»Visionen einer neuen Welt« in der Staatsgalerie Stuttgart
Ein Nachklapp
Oskar Schlemmer ist ein beliebter Maler: An einem Freitag Nachmittag sind die Ausstellungsräume der Staatsgalerie Stuttgart gut gefüllt. Das typische Publikum für einen Museumswochentag: Rentner-Gruppen, Schülerinnen und Studentinnen sowie Kinder. Während die jungen Besucherinnen und Besucher meist unangeleitet, aber mit Block und Stiften in der Hand, durch die Säle gehen, tappt die Mehrzahl der Senioren mit Kopfhörern auf den Ohren und einem vor der Brust baumelnden Audio-Guide von Bild zu Bild, Raum zu Raum. Die Betrachter geraten dabei in seltsame, mitunter komische Korrespondenzen zu den auf den Bildern rastlos hin und her, auf und ab schreitenden Gestalten: Irgendwie fremdgesteuert beide, streben die Schlemmer-Wesen gemessenen Schrittes und meist ätherisch strahlend rank und schlank zu Höherem, während sich die Irdischen in ihren von Zeit, Schwerkraft und Erfahrung individuelle geformten Leibern durch die Ausstellung schieben.
Die Beliebtheit Schlemmers beim Publikum erschließt sich sofort: Seine Bilder bieten eine aufgeräumte, geradezu cleane Ästhetik in zurückhaltender, harmonischer, freundlicher Farbigkeit. Eigentlich immer sind menschliche Gestalten zu erkennen, meist in angedeutete architektonische Zusammenhänge eingefügt, in suggestiven Posen und Konstellationen. Eine klassische Moderne, deren Irritationsvermögen fast gänzlich verschwunden ist, die uns aber noch einmal das große Versprechen auf eine bessere, effizientere, schwerelose Welt spürbar macht, das die Moderne auch einmal war.

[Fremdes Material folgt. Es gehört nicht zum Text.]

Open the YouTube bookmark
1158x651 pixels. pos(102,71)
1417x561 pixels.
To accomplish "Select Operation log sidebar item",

Oskar Schlemmers Gemälde müssten eigentlich die Wände der Smart Homes von Silicon Valley-Tycoonen schmücken, finanziert vom Gewinn aus Google- und Apple-Aktien.

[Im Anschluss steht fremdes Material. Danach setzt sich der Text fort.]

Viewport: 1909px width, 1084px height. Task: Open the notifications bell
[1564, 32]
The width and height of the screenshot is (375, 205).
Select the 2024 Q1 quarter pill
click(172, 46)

Dass sie das bisher nicht tun, liegt nicht an den Internet-Unternehmern, sondern an den Schlemmer-Erben. Nach dem Tot von Tut Schlemmer, der Witwe Schlemmers, verhinderten deren Erben nicht nur den Verkauf seiner Werke fast vollständig, sondern auch viele Ausstellungen sowie Publikationen. Der Ruf von Oskar Schlemmer als einer zentralen Figur der klassischen Moderne, – wie ihn auch die Stuttgarter Ausstellung feierte –, ist deswegen eher mythischer Natur. Aufgrund der Machenschaften seiner Erben und der Ängstlichkeit vieler Museen ist seine kunsthistorische Einordnung heute ungenau, mehr Behauptung als Anschauung. Aber nun, 70 Jahre nach seinem Tod, ist die Diskussion wieder eröffnet, denn nun sind die Rechte an den Bildern frei.